(Data extract begins)

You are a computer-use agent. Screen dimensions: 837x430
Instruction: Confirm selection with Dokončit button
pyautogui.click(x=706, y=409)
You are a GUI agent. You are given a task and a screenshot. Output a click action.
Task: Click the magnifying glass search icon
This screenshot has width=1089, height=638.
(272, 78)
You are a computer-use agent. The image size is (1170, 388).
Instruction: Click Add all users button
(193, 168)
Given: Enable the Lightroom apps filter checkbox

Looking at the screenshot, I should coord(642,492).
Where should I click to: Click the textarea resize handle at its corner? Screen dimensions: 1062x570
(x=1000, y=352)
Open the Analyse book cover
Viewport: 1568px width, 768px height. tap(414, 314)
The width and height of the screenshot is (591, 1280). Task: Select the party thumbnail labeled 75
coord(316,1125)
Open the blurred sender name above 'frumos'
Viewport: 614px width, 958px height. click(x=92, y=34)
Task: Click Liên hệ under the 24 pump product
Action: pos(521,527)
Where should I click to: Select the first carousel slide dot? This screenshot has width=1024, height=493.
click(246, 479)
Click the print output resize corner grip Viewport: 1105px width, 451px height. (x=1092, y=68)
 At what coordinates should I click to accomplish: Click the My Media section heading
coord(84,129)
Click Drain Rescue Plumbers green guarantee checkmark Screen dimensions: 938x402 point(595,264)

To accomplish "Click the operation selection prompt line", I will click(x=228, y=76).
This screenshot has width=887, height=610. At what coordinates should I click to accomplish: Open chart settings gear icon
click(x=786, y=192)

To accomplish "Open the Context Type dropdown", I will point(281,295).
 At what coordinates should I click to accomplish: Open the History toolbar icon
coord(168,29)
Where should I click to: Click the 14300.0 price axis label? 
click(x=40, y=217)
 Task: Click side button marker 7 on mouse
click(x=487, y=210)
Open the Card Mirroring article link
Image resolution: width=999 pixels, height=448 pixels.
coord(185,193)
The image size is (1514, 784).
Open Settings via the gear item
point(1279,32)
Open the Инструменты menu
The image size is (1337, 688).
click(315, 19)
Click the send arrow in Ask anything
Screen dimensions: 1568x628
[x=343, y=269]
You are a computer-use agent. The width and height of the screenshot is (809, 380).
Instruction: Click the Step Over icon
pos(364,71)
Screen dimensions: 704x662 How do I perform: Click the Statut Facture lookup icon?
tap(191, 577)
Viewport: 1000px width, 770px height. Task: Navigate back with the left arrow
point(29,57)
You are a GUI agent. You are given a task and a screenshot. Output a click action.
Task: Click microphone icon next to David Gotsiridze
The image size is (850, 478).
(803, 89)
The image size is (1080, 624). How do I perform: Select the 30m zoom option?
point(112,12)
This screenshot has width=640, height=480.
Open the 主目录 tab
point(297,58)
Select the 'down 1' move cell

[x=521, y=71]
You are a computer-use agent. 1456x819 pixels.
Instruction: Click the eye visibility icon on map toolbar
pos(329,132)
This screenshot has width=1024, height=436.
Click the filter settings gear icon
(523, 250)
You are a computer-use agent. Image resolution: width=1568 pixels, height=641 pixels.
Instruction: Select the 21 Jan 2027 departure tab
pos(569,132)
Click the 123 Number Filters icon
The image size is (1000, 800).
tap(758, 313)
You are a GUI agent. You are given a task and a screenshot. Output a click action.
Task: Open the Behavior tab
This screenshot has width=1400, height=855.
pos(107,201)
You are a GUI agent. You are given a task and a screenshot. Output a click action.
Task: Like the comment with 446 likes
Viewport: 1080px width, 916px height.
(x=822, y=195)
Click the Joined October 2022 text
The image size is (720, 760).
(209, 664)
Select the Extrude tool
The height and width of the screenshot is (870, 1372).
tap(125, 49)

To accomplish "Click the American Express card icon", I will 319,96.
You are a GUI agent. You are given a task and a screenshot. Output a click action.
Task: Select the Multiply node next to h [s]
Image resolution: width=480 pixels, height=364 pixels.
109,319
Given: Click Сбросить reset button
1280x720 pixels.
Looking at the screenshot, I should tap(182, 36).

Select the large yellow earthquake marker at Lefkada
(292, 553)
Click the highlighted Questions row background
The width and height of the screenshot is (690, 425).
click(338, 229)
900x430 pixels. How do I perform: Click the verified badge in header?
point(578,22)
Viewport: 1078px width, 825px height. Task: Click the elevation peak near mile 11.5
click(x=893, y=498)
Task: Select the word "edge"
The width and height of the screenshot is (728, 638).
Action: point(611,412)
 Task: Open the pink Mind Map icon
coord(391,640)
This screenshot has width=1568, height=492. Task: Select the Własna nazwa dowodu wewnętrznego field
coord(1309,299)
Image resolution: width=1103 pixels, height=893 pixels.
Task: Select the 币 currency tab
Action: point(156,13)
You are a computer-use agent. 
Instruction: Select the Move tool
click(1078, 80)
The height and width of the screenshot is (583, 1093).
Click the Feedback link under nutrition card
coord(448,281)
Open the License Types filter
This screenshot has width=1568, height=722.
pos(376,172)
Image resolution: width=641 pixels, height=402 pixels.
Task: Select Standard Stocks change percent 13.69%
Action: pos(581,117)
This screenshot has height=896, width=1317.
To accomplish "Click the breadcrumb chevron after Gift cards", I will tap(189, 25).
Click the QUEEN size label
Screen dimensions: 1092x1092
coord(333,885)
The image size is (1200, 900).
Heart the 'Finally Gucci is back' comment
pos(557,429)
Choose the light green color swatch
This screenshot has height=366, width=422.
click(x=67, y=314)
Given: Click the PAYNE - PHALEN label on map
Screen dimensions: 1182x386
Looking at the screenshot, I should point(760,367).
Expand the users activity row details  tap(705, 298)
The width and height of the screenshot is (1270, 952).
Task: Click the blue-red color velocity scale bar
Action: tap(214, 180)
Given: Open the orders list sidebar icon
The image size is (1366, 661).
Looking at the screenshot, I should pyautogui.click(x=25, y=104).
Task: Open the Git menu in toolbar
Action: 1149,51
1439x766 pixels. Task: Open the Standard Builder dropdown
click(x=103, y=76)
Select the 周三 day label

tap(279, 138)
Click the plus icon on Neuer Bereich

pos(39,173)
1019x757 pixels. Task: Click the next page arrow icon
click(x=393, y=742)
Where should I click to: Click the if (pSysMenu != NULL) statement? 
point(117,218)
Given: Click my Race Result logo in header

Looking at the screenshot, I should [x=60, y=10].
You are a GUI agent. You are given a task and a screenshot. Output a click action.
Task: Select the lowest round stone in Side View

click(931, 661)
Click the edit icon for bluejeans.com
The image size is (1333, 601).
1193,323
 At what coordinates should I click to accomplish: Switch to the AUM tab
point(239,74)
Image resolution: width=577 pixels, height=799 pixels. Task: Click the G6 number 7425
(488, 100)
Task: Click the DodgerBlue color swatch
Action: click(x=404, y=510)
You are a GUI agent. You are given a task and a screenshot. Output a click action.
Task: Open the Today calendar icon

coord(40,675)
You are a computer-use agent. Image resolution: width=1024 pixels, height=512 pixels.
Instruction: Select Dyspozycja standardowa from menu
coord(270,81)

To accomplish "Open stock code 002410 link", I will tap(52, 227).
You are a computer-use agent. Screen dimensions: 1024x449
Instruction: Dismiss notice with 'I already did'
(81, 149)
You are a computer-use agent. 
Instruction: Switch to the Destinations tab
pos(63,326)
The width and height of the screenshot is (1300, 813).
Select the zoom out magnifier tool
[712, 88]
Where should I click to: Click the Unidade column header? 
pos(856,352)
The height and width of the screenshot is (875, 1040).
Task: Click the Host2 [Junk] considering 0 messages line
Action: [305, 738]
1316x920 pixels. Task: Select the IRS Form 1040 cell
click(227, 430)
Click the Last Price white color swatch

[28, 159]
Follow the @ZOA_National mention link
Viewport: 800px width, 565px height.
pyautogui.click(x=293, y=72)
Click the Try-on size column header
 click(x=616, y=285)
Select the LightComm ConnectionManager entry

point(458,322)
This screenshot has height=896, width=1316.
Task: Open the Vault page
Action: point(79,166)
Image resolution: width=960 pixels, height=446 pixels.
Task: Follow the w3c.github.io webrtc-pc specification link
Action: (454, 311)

(Data extract ends)

For the records above, state the count of lines where "green" appears, without any other text.

2